__Aim__
Show each line of the items below that contains the string "token", treating uppercase and lowercase letters as different.

__Task inputs__
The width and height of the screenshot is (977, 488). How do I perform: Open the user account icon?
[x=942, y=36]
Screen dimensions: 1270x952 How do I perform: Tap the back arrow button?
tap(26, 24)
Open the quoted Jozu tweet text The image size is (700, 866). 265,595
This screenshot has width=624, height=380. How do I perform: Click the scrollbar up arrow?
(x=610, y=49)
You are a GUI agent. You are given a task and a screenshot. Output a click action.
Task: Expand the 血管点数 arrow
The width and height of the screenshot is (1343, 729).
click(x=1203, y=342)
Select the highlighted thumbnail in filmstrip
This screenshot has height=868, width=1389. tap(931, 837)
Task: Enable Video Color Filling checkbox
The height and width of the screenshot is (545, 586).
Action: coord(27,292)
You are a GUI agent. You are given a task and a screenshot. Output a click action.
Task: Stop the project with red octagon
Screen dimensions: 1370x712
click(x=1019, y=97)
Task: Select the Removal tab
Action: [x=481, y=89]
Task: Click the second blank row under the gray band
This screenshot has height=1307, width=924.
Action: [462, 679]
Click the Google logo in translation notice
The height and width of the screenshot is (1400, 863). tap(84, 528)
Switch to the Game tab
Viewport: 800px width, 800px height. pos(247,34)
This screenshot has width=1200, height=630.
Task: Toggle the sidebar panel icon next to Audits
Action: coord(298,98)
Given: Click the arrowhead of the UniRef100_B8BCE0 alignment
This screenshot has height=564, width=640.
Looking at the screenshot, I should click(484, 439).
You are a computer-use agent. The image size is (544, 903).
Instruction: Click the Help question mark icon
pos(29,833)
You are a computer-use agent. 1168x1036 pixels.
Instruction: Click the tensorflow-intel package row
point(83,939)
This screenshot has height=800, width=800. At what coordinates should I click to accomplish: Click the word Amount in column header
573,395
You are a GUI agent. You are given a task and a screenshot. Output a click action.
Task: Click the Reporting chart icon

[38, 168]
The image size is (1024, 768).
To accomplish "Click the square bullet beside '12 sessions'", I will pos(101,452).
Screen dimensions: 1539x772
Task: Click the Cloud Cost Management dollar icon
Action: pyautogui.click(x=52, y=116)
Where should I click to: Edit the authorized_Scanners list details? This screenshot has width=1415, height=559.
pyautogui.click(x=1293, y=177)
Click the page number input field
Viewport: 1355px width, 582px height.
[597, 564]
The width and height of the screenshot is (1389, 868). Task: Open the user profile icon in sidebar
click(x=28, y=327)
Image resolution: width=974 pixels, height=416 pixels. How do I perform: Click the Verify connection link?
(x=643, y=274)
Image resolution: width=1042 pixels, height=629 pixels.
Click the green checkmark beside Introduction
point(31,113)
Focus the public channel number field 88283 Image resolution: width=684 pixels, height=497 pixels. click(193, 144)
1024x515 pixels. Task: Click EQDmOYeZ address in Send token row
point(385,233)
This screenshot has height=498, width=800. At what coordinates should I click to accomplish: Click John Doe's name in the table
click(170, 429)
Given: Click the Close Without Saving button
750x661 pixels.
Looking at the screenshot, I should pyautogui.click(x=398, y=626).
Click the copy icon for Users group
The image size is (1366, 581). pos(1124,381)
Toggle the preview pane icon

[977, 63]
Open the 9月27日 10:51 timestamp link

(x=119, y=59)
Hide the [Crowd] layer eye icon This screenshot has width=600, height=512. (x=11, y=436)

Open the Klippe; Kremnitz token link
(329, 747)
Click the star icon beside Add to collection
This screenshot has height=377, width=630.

__The output__
1024x515 pixels. Task: Click EQDmOYeZ address in Send token row
Open the Klippe; Kremnitz token link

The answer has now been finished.